Je terminerai mon propos en évoquant le régime des intermittents du spectacle, sujet que la commission de la culture connaît bien et sur lequel nous avions beaucoup travaillé en 2013, sous l’égide de notre collègue Maryvonne Blondin.
L’article 20 du présent projet de loi vise à pérenniser ce régime en inscrivant dans le code du travail le principe de l’existence de règles spécifiques d’indemnisation du chômage des salariés intermittents du spectacle. À chaque renégociation de l’assurance chômage, les artistes et les techniciens du spectacle redoutent que les annexes VIII et X ne soient remises en cause. Aussi, je souscris pleinement à cette avancée sociale pour les centaines de milliers de salariés du spectacle vivant qui, je le rappelle, participent largement au rayonnement de la culture française.
Mais nous aurons aussi l’occasion d’évoquer la modernisation du dialogue social au sein même de nos assemblées parlementaires, autour du statut de nos collaborateurs.
Vous l’aurez compris, la position que les membres de mon groupe et moi-même adopterons sur l’ensemble du texte dépendra, bien évidemment, des débats que nous aurons toute la semaine dans cet hémicycle. (Applaudissements sur les travées du RDSE et du groupe socialiste et républicain.)
M. le président. La parole est à M. Jean-Marc Gabouty.
M. Jean-Marc Gabouty. Monsieur le président, monsieur le ministre, mes chers collègues, le projet de loi relatif au dialogue social et à l’emploi a certes une portée limitée au regard de l’ensemble du domaine qu’il pourrait couvrir ; il contient néanmoins quelques dispositions importantes.
Le texte initial du Gouvernement, monsieur le ministre, aurait pu constituer une base sérieuse de discussion ; il a malheureusement été rigidifié et complexifié lors de son examen à l’Assemblée nationale. C’est la raison pour laquelle la commission des affaires sociales du Sénat a introduit un certain nombre d’améliorations et d’assouplissements.
Il me paraît indispensable, pour l’examen de ce texte, de conserver comme fil conducteur le souci de simplification et de flexibilité nécessaire au bon fonctionnement des entreprises, en particulier des PME et des TPE.
La responsabilisation des partenaires sociaux passe aussi par l’acceptation d’objectifs de simplicité et de performance.
Parmi les grands sujets abordés, la simplification du dialogue social, la création d’un compte personnel d’activité, le renforcement de la médecine du travail, la simplification du compte pénibilité et la création d’une prime d’activité peuvent permettre, sans doute, de progresser vers des dispositifs largement consensuels dans les domaines de l’amélioration du fonctionnement des entreprises et de la prise en compte des intérêts des salariés.
=-=-=-=-=
-- Liste des tâches --
a - Dans l'extrait du débat sur le dialogue social et l'emploi, quel article du projet de loi vise à pérenniser le régime des intermittents du spectacle ?
b - Reprenez l'extrait du débat sur le dialogue social et l'emploi à la suite de sa dernière phrase, en poursuivant l'intervention de M. Jean-Marc Gabouty.

-- Données enregistrées --
=-=-=-=-=
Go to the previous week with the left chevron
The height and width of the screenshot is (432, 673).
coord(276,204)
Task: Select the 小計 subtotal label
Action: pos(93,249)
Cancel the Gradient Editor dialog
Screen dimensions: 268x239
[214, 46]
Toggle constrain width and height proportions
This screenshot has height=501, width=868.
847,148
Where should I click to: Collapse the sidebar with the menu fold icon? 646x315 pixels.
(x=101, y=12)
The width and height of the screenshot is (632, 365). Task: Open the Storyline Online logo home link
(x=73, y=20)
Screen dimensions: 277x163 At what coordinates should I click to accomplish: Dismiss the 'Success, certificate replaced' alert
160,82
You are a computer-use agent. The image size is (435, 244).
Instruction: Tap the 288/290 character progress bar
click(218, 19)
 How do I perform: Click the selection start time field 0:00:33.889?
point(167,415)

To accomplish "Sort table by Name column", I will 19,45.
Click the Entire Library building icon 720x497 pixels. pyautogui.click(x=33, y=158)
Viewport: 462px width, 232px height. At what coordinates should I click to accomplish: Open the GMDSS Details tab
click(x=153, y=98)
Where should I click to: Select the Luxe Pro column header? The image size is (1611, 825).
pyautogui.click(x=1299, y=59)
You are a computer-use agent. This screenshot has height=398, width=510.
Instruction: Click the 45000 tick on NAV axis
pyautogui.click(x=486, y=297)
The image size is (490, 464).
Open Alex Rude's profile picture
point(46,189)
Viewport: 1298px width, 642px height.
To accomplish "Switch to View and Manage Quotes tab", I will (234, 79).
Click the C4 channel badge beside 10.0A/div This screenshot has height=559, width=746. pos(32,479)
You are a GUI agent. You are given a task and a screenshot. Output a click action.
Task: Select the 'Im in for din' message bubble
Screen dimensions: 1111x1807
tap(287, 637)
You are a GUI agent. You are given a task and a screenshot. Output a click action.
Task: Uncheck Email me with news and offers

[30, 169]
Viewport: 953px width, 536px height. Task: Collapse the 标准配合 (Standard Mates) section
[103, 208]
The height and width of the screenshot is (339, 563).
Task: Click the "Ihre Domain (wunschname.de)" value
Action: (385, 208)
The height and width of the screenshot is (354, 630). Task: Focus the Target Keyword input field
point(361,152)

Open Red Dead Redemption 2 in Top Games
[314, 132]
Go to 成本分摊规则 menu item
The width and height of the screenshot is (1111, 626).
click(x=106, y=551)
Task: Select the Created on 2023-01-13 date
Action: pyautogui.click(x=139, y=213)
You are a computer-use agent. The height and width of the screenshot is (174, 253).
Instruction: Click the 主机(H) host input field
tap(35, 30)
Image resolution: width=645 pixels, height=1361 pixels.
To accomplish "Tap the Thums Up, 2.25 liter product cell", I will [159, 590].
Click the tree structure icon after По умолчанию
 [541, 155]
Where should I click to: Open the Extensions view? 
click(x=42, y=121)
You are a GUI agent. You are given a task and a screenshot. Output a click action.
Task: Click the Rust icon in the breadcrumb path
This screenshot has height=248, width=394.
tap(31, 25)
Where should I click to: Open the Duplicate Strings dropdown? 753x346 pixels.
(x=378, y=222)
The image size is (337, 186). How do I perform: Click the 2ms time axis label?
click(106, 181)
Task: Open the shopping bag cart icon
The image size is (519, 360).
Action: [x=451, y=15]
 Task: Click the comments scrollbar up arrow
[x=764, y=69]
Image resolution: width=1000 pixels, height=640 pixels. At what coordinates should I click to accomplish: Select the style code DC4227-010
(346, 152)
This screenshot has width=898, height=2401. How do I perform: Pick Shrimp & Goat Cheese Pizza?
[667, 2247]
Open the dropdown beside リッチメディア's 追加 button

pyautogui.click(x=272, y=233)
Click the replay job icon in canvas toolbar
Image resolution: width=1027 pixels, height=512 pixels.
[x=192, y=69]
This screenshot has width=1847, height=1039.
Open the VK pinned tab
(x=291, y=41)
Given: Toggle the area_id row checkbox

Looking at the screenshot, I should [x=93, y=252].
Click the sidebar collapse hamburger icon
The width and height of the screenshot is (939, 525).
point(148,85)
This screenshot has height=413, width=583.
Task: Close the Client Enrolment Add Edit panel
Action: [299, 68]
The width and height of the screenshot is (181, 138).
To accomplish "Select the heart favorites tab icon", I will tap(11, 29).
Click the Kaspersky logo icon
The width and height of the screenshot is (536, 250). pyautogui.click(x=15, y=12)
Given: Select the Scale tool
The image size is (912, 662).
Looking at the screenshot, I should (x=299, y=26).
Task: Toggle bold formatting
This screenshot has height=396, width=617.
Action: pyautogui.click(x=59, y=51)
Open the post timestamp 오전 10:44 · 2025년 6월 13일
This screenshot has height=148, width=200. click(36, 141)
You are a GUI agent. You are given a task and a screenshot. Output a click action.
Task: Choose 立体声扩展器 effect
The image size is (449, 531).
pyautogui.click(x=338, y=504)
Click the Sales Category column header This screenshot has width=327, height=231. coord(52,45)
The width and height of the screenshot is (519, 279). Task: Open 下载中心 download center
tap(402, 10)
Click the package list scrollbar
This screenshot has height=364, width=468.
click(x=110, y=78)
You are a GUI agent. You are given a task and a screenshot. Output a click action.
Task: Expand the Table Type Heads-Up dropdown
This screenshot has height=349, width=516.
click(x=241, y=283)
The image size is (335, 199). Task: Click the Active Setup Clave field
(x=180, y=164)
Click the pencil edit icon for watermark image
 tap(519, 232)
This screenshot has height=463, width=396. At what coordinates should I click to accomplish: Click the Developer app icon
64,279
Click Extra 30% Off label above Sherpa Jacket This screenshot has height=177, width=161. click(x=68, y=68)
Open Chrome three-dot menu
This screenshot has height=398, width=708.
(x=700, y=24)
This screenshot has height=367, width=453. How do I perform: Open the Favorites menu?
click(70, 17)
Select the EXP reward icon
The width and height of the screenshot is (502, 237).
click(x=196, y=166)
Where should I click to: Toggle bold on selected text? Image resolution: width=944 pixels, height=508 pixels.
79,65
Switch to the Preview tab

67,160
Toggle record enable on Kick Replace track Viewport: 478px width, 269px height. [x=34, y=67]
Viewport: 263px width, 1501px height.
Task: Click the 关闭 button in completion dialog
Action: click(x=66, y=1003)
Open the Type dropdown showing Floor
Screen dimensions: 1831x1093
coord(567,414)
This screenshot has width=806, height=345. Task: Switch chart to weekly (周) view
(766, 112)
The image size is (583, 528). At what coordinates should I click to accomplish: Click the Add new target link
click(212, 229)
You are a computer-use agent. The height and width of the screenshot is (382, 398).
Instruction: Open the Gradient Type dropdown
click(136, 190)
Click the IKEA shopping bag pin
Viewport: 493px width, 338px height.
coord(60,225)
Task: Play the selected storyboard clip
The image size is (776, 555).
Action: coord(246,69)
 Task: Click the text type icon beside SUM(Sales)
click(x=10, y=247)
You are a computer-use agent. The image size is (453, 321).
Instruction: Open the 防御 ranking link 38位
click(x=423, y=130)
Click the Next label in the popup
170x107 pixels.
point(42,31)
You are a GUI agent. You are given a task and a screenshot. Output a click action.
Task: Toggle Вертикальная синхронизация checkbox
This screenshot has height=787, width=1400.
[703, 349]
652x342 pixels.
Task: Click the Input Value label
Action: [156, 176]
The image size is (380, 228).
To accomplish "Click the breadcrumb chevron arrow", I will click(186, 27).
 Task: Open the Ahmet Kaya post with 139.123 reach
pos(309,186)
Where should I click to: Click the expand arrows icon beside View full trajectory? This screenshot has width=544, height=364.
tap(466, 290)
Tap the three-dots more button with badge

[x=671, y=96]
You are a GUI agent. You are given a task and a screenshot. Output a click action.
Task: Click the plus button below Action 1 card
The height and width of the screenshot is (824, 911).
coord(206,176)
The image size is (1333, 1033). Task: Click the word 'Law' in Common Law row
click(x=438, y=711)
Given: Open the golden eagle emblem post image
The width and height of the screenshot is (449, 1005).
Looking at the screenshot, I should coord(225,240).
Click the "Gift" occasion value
=-=-=-=-=
-- Liste des réponses --
a - L'article 20.

b -
Ainsi, la création de la prime d’activité, qui vise à fusionner deux aides existantes, le RSA et la prime pour l’emploi, nous semble une orientation intéressante ; il faudra toutefois surmonter quelques difficultés de mise en œuvre, comme la référence aux revenus réels et la bonne coordination des intervenants, mais aussi assurer la stabilisation de l’enveloppe financière, fixée à 4,1 milliards d’euros.
Les simplifications apportées au compte pénibilité et aux instances de représentation du personnel des établissements de plus de cinquante salariés répondent, quant à elles, à l’allégement des contraintes et à la modernisation que nous avions fortement encouragés.
Les modifications envisagées quant à la gestion du « 1 % logement » me laissent plus sceptique. En effet, même si une gestion centralisée, sous prétexte de mutualisation et d’un meilleur contrôle, semble avoir l’aval des partenaires sociaux, ce dispositif ne suscitera pas nécessairement plus d’efficacité et de réactivité au regard des besoins des territoires. L’expérience passée de la Foncière logement, lancée il y a une quinzaine d’années, n’est pas un modèle probant en termes de production adaptée de logements sociaux.
Le sujet qui génère parmi nos collègues le plus d’inquiétude, voire d’opposition, est la création, prévue à l’article 1er, de commissions régionales interprofessionnelles, ou CPRI, pour les entreprises de moins de onze salariés.
Elles ne détenaient dans le texte gouvernemental qu’un vague rôle d’information et de proposition ; cependant, l’Assemblée nationale a élargi leurs prérogatives, leur a offert un rôle de médiation, voire de négociation, et a donné à leurs membres la possibilité d’intervenir dans les entreprises.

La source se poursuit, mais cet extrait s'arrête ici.